The Cotton Pad: Place a saturated cotton makeup pad or ball on a shallow lid. The pinheads will crawl onto it and drink safely.
Standard egg trays are a bit “big” for pinheads.
Pro Tip: Tear up a few egg trays into smaller, 5cm chunks and scatter them on the floor of the bin. This gives the babies thousands of “cracks” to hide in near their food source, reducing the energy they spend walking around.

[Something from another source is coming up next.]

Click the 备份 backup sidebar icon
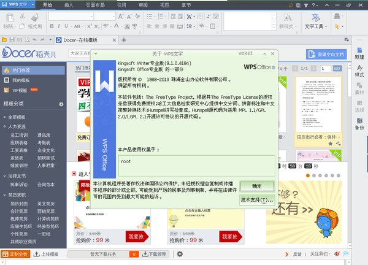coord(359,123)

| Item | Requirement | Why? |
| Food Texture | Fine Powder (Dust) | Tiny mouthparts can’t chew solids. |
| Water Access | Damp Cotton / Wall Mist | Prevents drowning. |
| Light | 12h Light / 12h Dark | Encourages natural feeding cycles. |
| Floor | Dry and Clean | Prevents “belly rot” and sticking. |
A farmer in Ghana was losing 50% of his hatchlings every week. He was feeding them “Poultry Starter” crumbs straight from the bag. He noticed the babies were gathered around the food but weren’t growing. An expert told him to grind the feed into a fine powder. Within one week, he saw a massive difference; the babies’ abdomens were plump and white (a sign of a full belly). His survival rate shot up to 90%. He realized that for a baby cricket, size matters – especially the size of the food.
No Sudden Moves: When opening a pinhead bin, move slowly. They are easily spooked and can “leap” into corners where they might get crushed.
Warmth is Non-Negotiable: Pinheads need 30oC consistently. A cold night will kill 80% of a hatch in 4 hours.
Ants!: Check your “moat” system every day. Pinheads are the favorite snack of sugar ants.